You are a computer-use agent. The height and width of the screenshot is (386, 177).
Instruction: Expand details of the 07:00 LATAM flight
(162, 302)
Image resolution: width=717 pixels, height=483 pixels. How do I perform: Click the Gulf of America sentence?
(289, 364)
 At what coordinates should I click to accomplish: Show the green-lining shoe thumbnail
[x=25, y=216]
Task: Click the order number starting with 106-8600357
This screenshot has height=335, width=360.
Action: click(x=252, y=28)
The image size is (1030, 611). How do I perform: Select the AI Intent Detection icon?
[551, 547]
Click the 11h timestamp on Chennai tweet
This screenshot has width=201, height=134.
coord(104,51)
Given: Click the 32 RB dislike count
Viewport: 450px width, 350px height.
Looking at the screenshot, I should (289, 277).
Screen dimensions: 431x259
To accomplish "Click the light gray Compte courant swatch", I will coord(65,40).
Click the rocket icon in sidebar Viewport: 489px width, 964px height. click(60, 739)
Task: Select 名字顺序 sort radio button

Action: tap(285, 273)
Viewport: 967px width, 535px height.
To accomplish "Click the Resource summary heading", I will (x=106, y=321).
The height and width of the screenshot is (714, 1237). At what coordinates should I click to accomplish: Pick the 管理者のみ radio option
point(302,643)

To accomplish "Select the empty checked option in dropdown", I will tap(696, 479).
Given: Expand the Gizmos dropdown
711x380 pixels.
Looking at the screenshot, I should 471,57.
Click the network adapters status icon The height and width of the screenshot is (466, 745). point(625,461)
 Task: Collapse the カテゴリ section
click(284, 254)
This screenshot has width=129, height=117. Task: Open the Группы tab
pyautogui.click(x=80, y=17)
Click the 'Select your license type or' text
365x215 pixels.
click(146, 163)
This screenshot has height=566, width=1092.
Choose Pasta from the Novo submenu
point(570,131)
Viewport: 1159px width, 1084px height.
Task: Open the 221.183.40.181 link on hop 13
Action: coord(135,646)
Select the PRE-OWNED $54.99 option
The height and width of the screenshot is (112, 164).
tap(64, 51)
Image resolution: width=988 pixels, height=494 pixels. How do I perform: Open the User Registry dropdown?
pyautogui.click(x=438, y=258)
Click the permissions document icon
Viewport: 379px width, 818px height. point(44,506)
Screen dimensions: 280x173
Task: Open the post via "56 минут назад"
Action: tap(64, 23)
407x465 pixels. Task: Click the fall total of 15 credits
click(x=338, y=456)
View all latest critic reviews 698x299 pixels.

■ What you should do: The answer must be the lines from the one containing "Choose Pasta from the Novo submenu" through the last line of the records, written out exactly; please include nothing more.

■ Written response:
Choose Pasta from the Novo submenu
point(570,131)
Viewport: 1159px width, 1084px height.
Task: Open the 221.183.40.181 link on hop 13
Action: coord(135,646)
Select the PRE-OWNED $54.99 option
The height and width of the screenshot is (112, 164).
tap(64, 51)
Image resolution: width=988 pixels, height=494 pixels. How do I perform: Open the User Registry dropdown?
pyautogui.click(x=438, y=258)
Click the permissions document icon
Viewport: 379px width, 818px height. point(44,506)
Screen dimensions: 280x173
Task: Open the post via "56 минут назад"
Action: tap(64, 23)
407x465 pixels. Task: Click the fall total of 15 credits
click(x=338, y=456)
View all latest critic reviews 698x299 pixels.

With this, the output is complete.